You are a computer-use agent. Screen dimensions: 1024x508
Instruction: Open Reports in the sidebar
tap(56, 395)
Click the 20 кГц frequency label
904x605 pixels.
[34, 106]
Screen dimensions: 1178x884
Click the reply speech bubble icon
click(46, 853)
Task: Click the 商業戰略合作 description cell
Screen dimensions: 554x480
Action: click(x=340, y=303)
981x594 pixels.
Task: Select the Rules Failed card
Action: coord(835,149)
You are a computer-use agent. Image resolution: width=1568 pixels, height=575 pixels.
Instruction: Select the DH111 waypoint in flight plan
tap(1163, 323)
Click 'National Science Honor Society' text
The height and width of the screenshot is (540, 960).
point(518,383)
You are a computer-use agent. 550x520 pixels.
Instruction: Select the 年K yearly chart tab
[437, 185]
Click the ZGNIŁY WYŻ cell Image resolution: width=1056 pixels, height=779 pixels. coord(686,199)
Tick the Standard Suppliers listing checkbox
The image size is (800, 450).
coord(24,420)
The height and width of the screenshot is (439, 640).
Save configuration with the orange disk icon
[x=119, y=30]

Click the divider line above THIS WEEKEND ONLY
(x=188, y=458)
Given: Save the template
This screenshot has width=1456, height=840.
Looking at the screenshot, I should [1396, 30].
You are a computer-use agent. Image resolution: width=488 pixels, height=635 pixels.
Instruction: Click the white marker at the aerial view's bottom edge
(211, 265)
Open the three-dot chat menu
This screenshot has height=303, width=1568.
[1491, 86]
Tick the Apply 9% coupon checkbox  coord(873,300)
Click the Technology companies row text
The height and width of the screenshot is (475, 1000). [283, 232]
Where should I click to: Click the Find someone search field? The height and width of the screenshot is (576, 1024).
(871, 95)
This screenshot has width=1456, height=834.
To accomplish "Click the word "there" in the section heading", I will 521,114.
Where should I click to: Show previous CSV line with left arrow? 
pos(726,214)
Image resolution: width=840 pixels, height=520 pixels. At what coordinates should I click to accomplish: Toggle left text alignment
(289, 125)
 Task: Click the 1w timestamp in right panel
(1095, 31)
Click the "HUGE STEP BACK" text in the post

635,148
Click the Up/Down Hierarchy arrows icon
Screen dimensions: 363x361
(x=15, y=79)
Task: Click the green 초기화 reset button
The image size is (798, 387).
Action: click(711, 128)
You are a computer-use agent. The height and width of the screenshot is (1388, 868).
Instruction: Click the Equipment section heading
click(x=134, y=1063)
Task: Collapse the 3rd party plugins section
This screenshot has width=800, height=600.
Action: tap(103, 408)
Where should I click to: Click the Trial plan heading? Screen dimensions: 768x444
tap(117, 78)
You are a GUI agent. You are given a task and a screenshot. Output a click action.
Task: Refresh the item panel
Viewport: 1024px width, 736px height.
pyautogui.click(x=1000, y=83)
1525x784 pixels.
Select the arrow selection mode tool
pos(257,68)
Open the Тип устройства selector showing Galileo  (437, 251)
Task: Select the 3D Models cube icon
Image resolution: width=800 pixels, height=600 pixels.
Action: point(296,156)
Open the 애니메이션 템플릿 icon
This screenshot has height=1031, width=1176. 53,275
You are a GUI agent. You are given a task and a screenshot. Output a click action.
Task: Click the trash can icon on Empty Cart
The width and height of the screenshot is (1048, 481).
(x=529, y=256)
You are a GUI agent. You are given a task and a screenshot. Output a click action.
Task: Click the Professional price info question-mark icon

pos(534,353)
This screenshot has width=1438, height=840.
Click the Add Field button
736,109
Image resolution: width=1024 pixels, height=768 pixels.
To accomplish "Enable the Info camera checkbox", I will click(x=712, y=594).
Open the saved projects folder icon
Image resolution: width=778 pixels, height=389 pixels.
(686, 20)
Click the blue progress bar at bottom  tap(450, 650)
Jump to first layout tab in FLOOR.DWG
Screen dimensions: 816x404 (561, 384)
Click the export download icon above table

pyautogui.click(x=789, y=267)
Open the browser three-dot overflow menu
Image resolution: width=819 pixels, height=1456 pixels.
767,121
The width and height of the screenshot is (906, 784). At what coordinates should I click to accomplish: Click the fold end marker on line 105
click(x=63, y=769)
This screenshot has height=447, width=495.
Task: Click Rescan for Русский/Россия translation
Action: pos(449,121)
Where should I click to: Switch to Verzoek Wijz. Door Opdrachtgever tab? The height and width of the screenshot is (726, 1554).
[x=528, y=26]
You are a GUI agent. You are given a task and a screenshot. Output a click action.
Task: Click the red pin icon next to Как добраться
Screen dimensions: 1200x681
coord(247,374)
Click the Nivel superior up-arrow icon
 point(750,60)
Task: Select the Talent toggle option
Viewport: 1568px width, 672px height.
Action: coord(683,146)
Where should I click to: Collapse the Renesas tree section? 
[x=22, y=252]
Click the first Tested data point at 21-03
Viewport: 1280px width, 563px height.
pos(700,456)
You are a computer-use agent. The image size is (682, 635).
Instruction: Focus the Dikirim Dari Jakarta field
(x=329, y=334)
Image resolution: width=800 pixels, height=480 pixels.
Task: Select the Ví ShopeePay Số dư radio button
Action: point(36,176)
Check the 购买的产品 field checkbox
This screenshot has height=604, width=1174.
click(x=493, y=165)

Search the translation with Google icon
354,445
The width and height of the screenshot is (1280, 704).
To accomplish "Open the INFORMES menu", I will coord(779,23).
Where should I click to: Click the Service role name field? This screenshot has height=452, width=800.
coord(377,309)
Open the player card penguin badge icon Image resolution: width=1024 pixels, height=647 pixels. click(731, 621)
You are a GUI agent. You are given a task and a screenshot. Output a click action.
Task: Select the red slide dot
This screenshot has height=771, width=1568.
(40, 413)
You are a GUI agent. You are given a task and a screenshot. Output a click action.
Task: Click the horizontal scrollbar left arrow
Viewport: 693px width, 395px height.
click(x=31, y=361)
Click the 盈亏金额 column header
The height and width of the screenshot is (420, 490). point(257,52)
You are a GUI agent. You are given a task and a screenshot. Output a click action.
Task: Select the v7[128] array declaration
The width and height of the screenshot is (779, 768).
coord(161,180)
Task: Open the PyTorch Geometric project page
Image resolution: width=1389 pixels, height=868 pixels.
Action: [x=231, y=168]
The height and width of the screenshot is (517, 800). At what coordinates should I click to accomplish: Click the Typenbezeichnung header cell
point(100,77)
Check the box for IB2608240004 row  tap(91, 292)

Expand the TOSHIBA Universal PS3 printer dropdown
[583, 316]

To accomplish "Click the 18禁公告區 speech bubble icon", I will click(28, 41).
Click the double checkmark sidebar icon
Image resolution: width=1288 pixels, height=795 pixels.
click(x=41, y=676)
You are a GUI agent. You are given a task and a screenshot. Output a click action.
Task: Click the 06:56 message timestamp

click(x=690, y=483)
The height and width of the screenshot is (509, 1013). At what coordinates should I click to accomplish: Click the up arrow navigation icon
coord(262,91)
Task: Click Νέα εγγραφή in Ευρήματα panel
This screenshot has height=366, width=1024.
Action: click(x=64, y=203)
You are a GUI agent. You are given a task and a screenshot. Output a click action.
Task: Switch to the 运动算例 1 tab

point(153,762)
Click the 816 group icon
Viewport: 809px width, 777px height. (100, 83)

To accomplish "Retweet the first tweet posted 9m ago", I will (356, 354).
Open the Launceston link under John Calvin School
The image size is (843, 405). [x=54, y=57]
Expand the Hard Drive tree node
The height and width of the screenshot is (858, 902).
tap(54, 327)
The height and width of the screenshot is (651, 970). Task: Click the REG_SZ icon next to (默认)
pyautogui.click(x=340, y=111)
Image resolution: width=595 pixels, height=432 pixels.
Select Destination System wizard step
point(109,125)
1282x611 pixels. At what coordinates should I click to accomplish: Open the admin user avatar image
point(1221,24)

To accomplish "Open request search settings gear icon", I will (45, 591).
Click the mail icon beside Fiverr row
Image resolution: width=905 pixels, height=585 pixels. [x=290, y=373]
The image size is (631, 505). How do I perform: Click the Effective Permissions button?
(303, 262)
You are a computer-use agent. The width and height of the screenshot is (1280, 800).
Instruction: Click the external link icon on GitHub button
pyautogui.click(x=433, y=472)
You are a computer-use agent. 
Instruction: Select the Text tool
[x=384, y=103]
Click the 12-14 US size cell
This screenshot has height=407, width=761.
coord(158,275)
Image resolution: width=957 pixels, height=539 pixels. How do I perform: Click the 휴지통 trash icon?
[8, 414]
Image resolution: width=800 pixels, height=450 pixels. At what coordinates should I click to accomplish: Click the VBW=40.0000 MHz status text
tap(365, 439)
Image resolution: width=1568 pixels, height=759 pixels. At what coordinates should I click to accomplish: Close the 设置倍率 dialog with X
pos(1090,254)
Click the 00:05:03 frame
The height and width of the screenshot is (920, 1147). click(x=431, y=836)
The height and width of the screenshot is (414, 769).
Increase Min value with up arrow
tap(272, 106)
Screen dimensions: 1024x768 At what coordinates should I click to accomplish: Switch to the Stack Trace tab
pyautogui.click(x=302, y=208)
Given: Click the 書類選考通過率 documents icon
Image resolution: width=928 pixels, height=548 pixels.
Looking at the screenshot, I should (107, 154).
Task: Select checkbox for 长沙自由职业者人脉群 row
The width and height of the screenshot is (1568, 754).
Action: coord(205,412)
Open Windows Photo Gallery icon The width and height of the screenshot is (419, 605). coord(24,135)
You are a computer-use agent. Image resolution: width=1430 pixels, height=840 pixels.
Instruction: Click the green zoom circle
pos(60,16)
+++
▸ DIRECTIONS FOR THIS TASK
Reproduce exactly the lines from the one with "Image resolution: width=957" through the last line of the entries, keeping both of those lines and nothing else.

▸ WRITTEN SOLUTION
Image resolution: width=957 pixels, height=539 pixels. How do I perform: Click the 휴지통 trash icon?
[8, 414]
Image resolution: width=800 pixels, height=450 pixels. At what coordinates should I click to accomplish: Click the VBW=40.0000 MHz status text
tap(365, 439)
Image resolution: width=1568 pixels, height=759 pixels. At what coordinates should I click to accomplish: Close the 设置倍率 dialog with X
pos(1090,254)
Click the 00:05:03 frame
The height and width of the screenshot is (920, 1147). click(x=431, y=836)
The height and width of the screenshot is (414, 769).
Increase Min value with up arrow
tap(272, 106)
Screen dimensions: 1024x768 At what coordinates should I click to accomplish: Switch to the Stack Trace tab
pyautogui.click(x=302, y=208)
Given: Click the 書類選考通過率 documents icon
Image resolution: width=928 pixels, height=548 pixels.
Looking at the screenshot, I should (107, 154).
Task: Select checkbox for 长沙自由职业者人脉群 row
The width and height of the screenshot is (1568, 754).
Action: coord(205,412)
Open Windows Photo Gallery icon The width and height of the screenshot is (419, 605). coord(24,135)
You are a computer-use agent. Image resolution: width=1430 pixels, height=840 pixels.
Instruction: Click the green zoom circle
pos(60,16)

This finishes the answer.